Ага. Вот еще одна запись.

И еще одна.

Любопытные речные девы заглядывают в окошко. «Вячеслав Самсонович, дай и нам почитать».

«Отстаньте – говорю – зачем это вам?»

«Вячеслав Самсонович, иди к нам».

«Отстаньте от меня. Не видите – я занят. Ваш удел – людоедство, а мой – чтение».

«А где капитан?»

«Капитан ушел по срочному делу. Теперь я за него».

Речные девы, охая и причитая, уплывают.

«Мы еще вернемся» – говорит одна из них.

«Поплыли на Серую лошадь» – говорит одна из них.

«Поплыли на Шпалерную» – говорит другая.

«Ты у нас, Вячеслав Самсонович, еще попляшешь».

Ну возвращайтесь.

А плясать я все равно не буду.

Я читаю капитановы дневники, затаив дыхание, боясь пропустить хоть букву, хоть точку, хоть малюсенькую запятую. Впрочем, безымянный капитан весьма произвольно обращался со знаками препинания, рассыпая их щедрою рукой или наоборот, придерживая, словно они у него и вовсе и некстати кончились, как полковая казна. Он явно куда-то торопился. Бросив на столе завтрак и недопитый кофе. Подзабыв спящего денщика, впрочем и так почти бесполезного. Умчался. Улепетнул. Исчез. Вот интересно – куда?

«Впрочем, куда бы ты ни направился, мой бесподобный и безымянный друг – подумал я – ты все равно останешься. Хотя бы вот в этих помятых и беспорядочных бумагах, раскиданных там и тут. Скомканных, смятых, перепутанных, так что уж трудно восстановить разумную и точную последовательность произошедших событий.

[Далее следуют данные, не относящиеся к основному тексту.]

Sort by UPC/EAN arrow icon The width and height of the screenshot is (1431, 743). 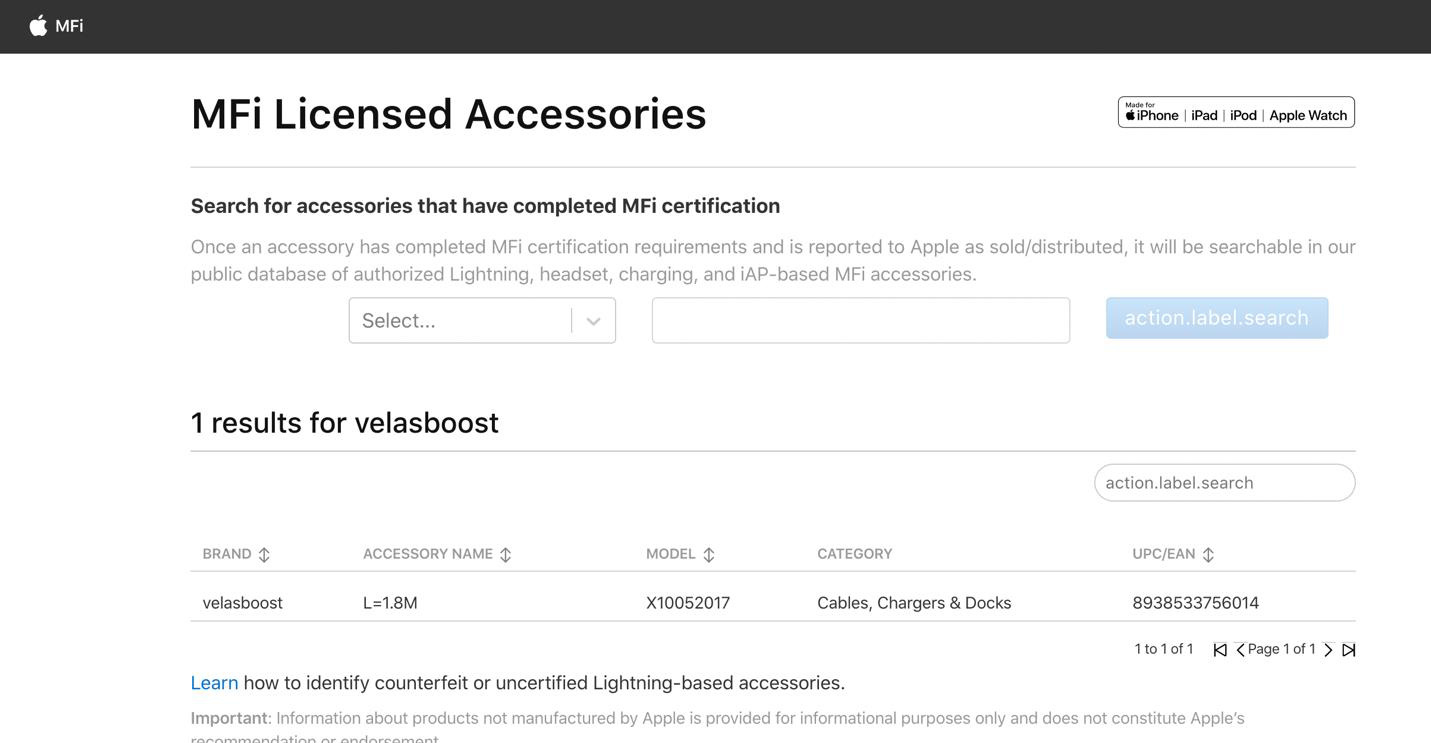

Я выглядываю в окно и прошу у разыгравшейся стихии, чтобы она дала мне часик, часик, хотя бы лишний час времени. Я лихорадочно читаю безумные дневники капитана, выхватывая и листая страницы, комкаю и набиваю ими карманы. Еще, еще и еще, покуда хватает места.

Кажется, я засиделся. Бутошник дубасит и барабанит в дверь, чтоб все выметались сию же минуту наружу, прыгали в лодки, седлали доски и бревна и плыли бы куда-нибудь отсель. Я торопливо завершаю свои дела, выбегаю прочь, из его дома, а дальше пересказываю все, что запомнил из сумбурных записок капитана.